Multimedia_AAC_Project/source/core/aac_decoder.py

# ------------------------------------------------------------
# AAC Coder/Decoder - Inverse AAC Coder (Core)
#
# Multimedia course at Aristotle University of
# Thessaloniki (AUTh)
#
# Author:
#   Christos Choutouridis (ΑΕΜ 8997)
#   cchoutou@ece.auth.gr
#
# Description:
#   - Level 1 AAC decoder orchestration (inverse of aac_coder_1()).
#   - Level 2 AAC decoder orchestration (inverse of aac_coder_1()).
#
# ------------------------------------------------------------
from __future__ import annotations

from pathlib import Path
from typing import Union

import soundfile as sf

from core.aac_filterbank import aac_i_filter_bank
from core.aac_tns import aac_i_tns
from core.aac_quantizer import aac_i_quantizer
from core.aac_huffman import aac_decode_huff
from core.aac_utils import get_table, band_limits
from material.huff_utils import load_LUT
from core.aac_types import *


# -----------------------------------------------------------------------------
# Helper for NB
# -----------------------------------------------------------------------------
def _nbands(frame_type: FrameType) -> int:
    table, _ = get_table(frame_type)
    wlow, _whigh, _bval, _qthr_db = band_limits(table)
    return int(len(wlow))


# -----------------------------------------------------------------------------
# Public helpers
# -----------------------------------------------------------------------------

def aac_unpack_seq_channels_to_frame_f(frame_type: FrameType, chl_f: FrameChannelF, chr_f: FrameChannelF) -> FrameF:
    """
    Re-pack per-channel spectra from the Level-1 AACSeq1 schema into the stereo
    FrameF container expected by aac_i_filter_bank().

    Parameters
    ----------
    frame_type : FrameType
        "OLS" | "LSS" | "ESH" | "LPS".
    chl_f : FrameChannelF
        Left channel coefficients:
        - ESH: (128, 8)
        - else: (1024, 1)
    chr_f : FrameChannelF
        Right channel coefficients:
        - ESH: (128, 8)
        - else: (1024, 1)

    Returns
    -------
    FrameF
        Stereo coefficients:
        - ESH: (128, 16) packed as [L0 R0 L1 R1 ... L7 R7]
        - else: (1024, 2)
    """
    if frame_type == "ESH":
        if chl_f.shape != (128, 8) or chr_f.shape != (128, 8):
            raise ValueError("ESH channel frame_F must have shape (128, 8).")

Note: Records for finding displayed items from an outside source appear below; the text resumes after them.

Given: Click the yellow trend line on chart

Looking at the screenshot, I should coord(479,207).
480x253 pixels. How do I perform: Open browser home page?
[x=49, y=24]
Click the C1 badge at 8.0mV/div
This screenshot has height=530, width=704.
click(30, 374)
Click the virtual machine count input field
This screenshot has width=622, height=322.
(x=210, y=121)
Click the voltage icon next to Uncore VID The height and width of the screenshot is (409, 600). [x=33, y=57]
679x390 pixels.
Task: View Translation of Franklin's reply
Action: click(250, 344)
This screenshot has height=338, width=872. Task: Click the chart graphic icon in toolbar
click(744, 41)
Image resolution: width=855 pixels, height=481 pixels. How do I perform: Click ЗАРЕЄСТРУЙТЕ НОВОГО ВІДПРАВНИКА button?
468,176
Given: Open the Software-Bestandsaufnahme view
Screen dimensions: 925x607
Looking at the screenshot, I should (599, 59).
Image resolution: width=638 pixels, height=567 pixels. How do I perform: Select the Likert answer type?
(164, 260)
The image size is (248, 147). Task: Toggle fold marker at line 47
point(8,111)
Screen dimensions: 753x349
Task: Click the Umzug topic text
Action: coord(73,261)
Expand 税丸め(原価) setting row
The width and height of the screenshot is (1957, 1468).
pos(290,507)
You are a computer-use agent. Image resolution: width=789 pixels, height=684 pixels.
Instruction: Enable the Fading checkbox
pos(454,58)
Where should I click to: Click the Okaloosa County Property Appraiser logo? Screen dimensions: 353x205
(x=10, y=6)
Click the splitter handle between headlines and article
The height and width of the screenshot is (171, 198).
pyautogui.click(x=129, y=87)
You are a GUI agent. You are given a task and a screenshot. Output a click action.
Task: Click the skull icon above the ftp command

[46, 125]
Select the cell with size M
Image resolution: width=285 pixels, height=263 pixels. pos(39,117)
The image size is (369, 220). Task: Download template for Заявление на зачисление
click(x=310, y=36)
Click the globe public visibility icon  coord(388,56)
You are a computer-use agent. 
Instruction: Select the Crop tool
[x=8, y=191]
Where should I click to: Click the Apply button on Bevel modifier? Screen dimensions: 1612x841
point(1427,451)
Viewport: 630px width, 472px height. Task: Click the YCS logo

        frame_f = np.empty((128, 16), dtype=np.float64)
        for j in range(8):
            frame_f[:, 2 * j + 0] = chl_f[:, j]
            frame_f[:, 2 * j + 1] = chr_f[:, j]
        return frame_f

    # Non-ESH: expected (1024, 1) per channel in Level-1 schema.
    if chl_f.shape != (1024, 1) or chr_f.shape != (1024, 1):
        raise ValueError("Non-ESH channel frame_F must have shape (1024, 1).")

    frame_f = np.empty((1024, 2), dtype=np.float64)
    frame_f[:, 0] = chl_f[:, 0]
    frame_f[:, 1] = chr_f[:, 0]
    return frame_f


def aac_remove_padding(y_pad: StereoSignal, hop: int = 1024) -> StereoSignal:
    """
    Remove the boundary padding that the Level-1 encoder adds:
    hop samples at start and hop samples at end.

    Parameters
    ----------
    y_pad : StereoSignal (np.ndarray)
        Reconstructed padded stream, shape (N_pad, 2).
    hop : int
        Hop size in samples (default 1024).

    Returns
    -------
    StereoSignal (np.ndarray)
        Unpadded reconstructed stream, shape (N_pad - 2*hop, 2).

    Raises
    ------
    ValueError
        If y_pad is too short to unpad.
    """
    if y_pad.shape[0] < 2 * hop:
        raise ValueError("Decoded stream too short to unpad.")
    return y_pad[hop:-hop, :]


# -----------------------------------------------------------------------------
# Level 1 decoder
# -----------------------------------------------------------------------------

def aac_decoder_1(
    aac_seq_1: AACSeq1,
    filename_out: Union[str, Path],
    verbose: bool = False
) -> StereoSignal:
    """
    Level-1 AAC decoder (inverse of aac_coder_1()).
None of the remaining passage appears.